The original data provided the total quantity of drug and the start date, but not an end date.
Using the information that **doseminer** infers about daily dose, we can estimate the number of days the patient can go at that average dose before they run out of medication.
Hence we estimate a window of time that a patient was taking (exposed to) the drug, which can be used to determine if adverse events (e.g. fractures, given as separate data) occurred during drug exposure or not.

### Missing values

You might notice that some data are missing, either because it isn't explicitly mentioned in the prescription text or because the text itself was missing.
In general, there are a range of methods one might use to impute or exclude such values, and the topic is beyond the scope of **doseminer**, but the focus of an upcoming package called **DrugPrepCPRD**, which explores the 'multiverse' of possible imputation decisions.

For now, we will either (a) ignore incomplete prescriptions (complete case analysis) or (b) replace missing values with the mean for that patient and drug.

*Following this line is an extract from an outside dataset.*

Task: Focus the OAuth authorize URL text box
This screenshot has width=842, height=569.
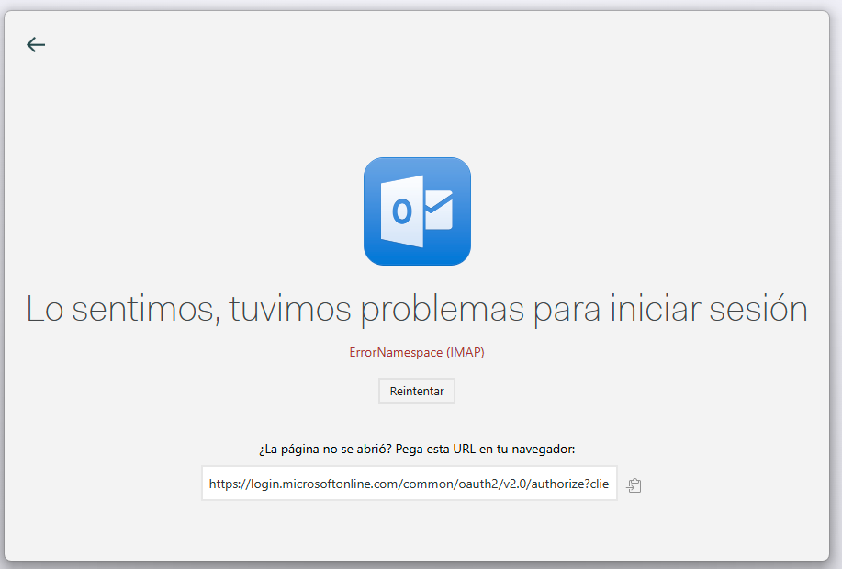Action: coord(409,484)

In other scenarios, you might see a range of dose, frequency or interval: for example "take 1-2" or "every 2-3 hours".
Again, you can choose how to summarise these values: taking the minimum, maximum or mean.
If a dose is optional, you might want to include the value zero in this range.
You should ensure your results are robust to this decision (again: see **DrugPrepCPRD**).

### Drug exposure time

The length of a prescription, in days, is defined as the total quantity of drug (`qty`) divided by the average number of units administered per day.
In turn, the average number of units per day is calculated as the `dose` in each sitting, multiplied by the daily frequency (`freq`) and divided by the interval between 'dose-days' (`itvl`).

Here is one way of estimating drug exposure windows for these data.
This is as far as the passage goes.